- Born: 30 April 1907 Palermo, Sicily, Italy
- Died: 5 January 1966 (aged 58) Rome, Italy
- Occupations: Screenwriter Film director
- Years active: 1935–1956

= Gian Gaspare Napolitano =

Italian journalist

Gian Gaspare Napolitano (30 April 1907 - 5 January 1966) was an Italian journalist, screenwriter and film director.

During the 1920s, he wrote for the literary review "900", Cahiers d'Italie et d'Europe.
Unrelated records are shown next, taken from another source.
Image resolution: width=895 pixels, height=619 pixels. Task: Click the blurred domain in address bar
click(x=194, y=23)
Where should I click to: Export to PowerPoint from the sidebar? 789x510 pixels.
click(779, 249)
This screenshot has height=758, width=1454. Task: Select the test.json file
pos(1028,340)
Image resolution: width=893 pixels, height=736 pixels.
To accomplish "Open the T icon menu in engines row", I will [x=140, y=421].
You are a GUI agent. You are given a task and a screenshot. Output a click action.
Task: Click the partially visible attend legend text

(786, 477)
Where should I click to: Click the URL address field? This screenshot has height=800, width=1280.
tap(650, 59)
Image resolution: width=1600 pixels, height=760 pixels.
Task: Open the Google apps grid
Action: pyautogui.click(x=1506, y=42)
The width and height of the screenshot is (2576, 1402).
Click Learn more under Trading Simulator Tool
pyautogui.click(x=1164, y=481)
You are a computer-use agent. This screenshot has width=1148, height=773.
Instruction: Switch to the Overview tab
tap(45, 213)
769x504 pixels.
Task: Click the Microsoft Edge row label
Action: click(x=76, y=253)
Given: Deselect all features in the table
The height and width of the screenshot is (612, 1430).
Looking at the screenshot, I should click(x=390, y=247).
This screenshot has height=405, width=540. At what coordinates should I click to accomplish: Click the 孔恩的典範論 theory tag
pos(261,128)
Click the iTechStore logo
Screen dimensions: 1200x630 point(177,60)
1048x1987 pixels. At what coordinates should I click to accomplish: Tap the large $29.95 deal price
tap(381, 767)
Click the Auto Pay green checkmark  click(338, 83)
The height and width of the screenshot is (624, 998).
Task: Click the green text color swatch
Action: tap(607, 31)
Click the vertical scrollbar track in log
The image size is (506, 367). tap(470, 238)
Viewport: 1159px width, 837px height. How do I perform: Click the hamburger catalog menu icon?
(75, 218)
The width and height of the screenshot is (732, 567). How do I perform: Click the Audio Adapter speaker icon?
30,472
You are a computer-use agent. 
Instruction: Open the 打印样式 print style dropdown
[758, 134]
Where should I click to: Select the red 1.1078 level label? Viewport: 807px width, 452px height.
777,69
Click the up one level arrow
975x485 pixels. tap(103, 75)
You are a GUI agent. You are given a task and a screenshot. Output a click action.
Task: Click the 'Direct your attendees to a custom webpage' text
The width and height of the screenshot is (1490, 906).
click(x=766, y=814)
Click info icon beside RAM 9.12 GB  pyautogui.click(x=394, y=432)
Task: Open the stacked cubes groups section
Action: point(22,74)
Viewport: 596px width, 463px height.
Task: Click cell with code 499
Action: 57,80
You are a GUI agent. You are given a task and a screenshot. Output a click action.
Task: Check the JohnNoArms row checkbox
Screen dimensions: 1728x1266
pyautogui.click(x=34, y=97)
He made ten films between 1935 and 1956. He was a member of the Venice Film Festival jury in 1951, 1953 and 1961. During the Second World War, he was a liaison officer with the Black Watch, and in 1945 he wrote the novel In guerra con gli scozzesi based on his experiences.

His film Magia verde won the Silver Bear at the Berlin Film Festival and was nominated for the Palme d'Or at Cannes.

==Filmography==
- Red Passport (1935)
- Sentinels of Bronze (1937)
- I've Lost My Husband! (1937)
- I pirati del golfo (1940)
- L'uomo della legione (1940)
- The Cavalier from Kruja (1940)
- Giarabub (1942)
- Noi cannibali (1953)
- Magia verde (1953)
- Tam tam mayumbe (1955)
- War and Peace (1956)

==Notes==
- Gian Gaspare Napolitano, "Il venditore di fumo", commedia teatrale, Edizioni Sabinae, Roma, 2008.
- Gian Gaspare Napolitano, "Una missione fra i Seris", Edizioni Sabinae, Roma, 2009.